#### Prompt
In this exercise, the entries below include pictures. Repeat exactly the lines from the line with "You are a computer-use agent. The" to the line with "You are a computer-use agent. Screen dimensions: 382x774", including both, but without the pictures.

[Data excerpts]
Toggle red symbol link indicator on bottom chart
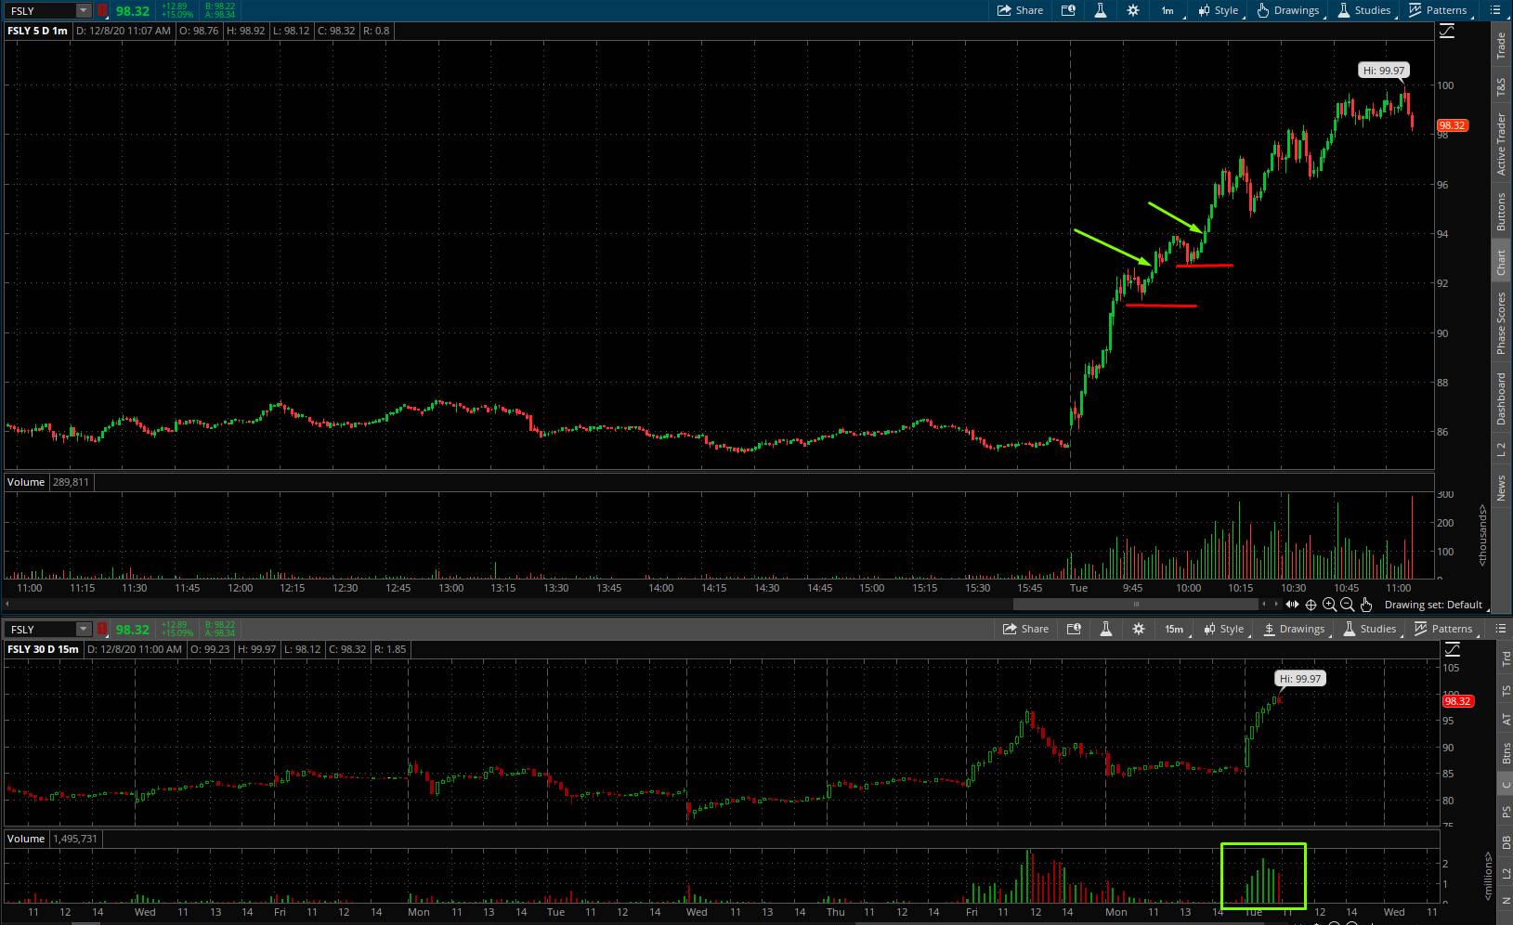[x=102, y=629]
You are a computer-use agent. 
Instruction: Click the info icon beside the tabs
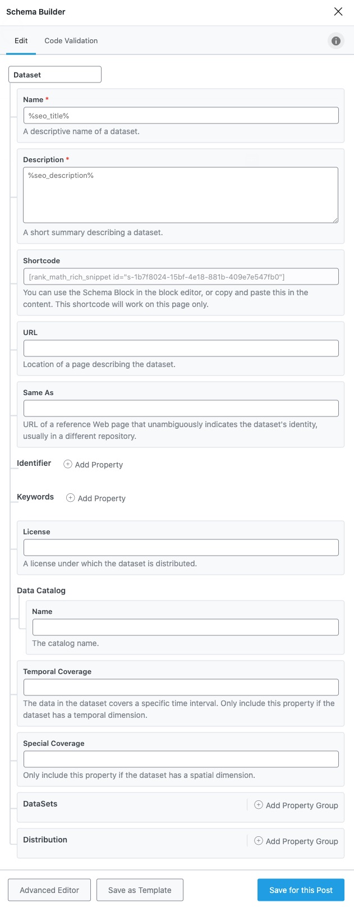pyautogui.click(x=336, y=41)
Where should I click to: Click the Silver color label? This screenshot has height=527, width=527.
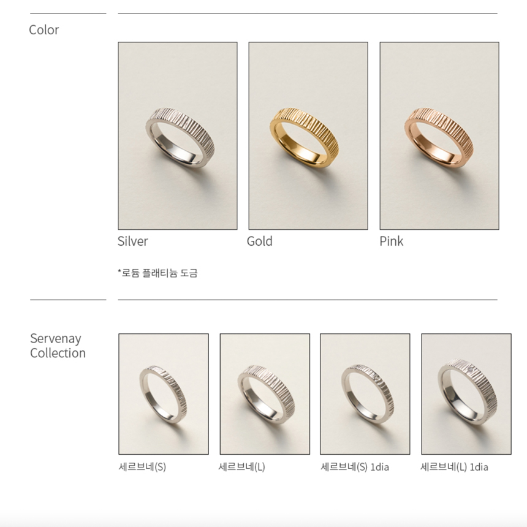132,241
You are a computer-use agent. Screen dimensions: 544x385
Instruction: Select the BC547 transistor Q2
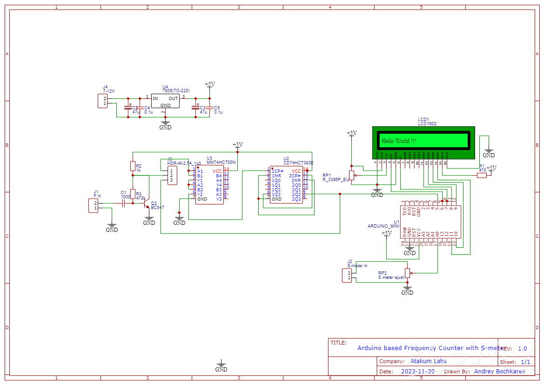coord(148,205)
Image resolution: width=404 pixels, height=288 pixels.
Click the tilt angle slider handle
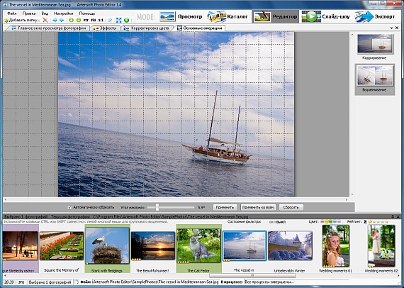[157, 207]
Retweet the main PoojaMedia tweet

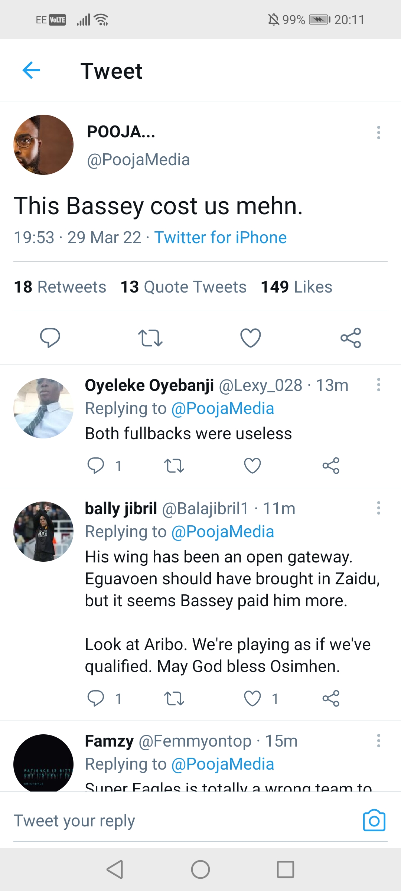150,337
--
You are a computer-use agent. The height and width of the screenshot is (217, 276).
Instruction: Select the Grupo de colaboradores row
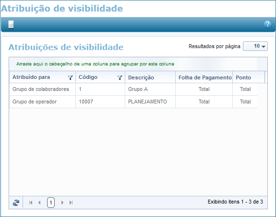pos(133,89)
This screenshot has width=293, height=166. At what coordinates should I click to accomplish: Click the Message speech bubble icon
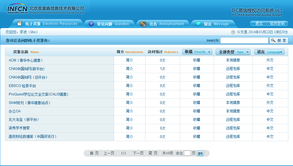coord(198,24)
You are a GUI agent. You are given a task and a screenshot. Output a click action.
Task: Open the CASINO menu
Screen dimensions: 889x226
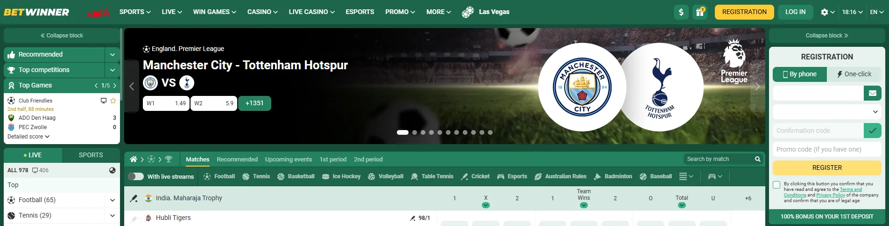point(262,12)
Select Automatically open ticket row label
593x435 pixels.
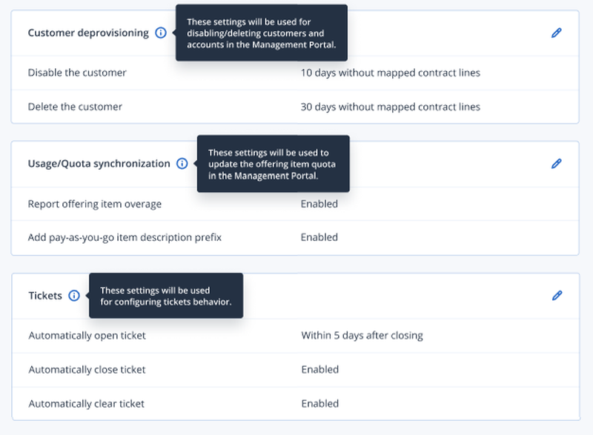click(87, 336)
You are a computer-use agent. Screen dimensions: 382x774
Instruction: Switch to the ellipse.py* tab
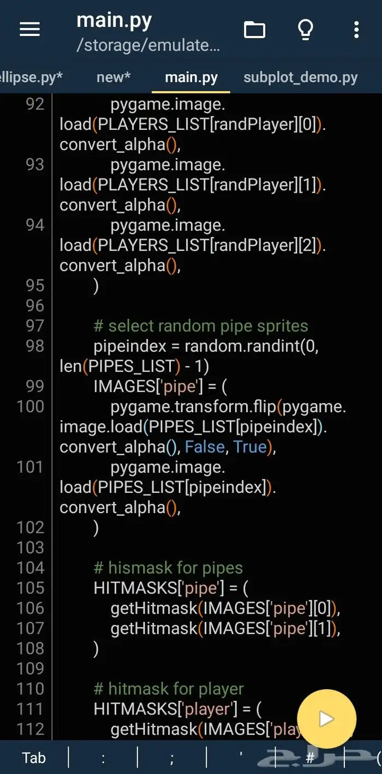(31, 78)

#### Exercise answer
You are a computer-use agent. The height and width of the screenshot is (217, 276).
Instruction: Select the Grupo de colaboradores row
pos(133,89)
This screenshot has width=293, height=166. At what coordinates should I click to accomplish: Click the Message speech bubble icon
coord(198,24)
You are a GUI agent. You are given a task and a screenshot. Output a click action.
Task: Open the CASINO menu
Screen dimensions: 889x226
point(262,12)
Select Automatically open ticket row label
593x435 pixels.
click(87, 336)
You are a computer-use agent. Screen dimensions: 382x774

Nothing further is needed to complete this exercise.